*Required action*
Please print each record below exactly as it is written.
----
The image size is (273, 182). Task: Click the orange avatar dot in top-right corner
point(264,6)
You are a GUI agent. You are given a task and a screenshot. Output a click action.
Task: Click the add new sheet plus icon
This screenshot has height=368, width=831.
----
*Task answer*
The image size is (273, 182). Task: Click the orange avatar dot in top-right corner
point(264,6)
You are a GUI agent. You are given a task and a screenshot. Output a click action.
Task: Click the add new sheet plus icon
This screenshot has height=368, width=831.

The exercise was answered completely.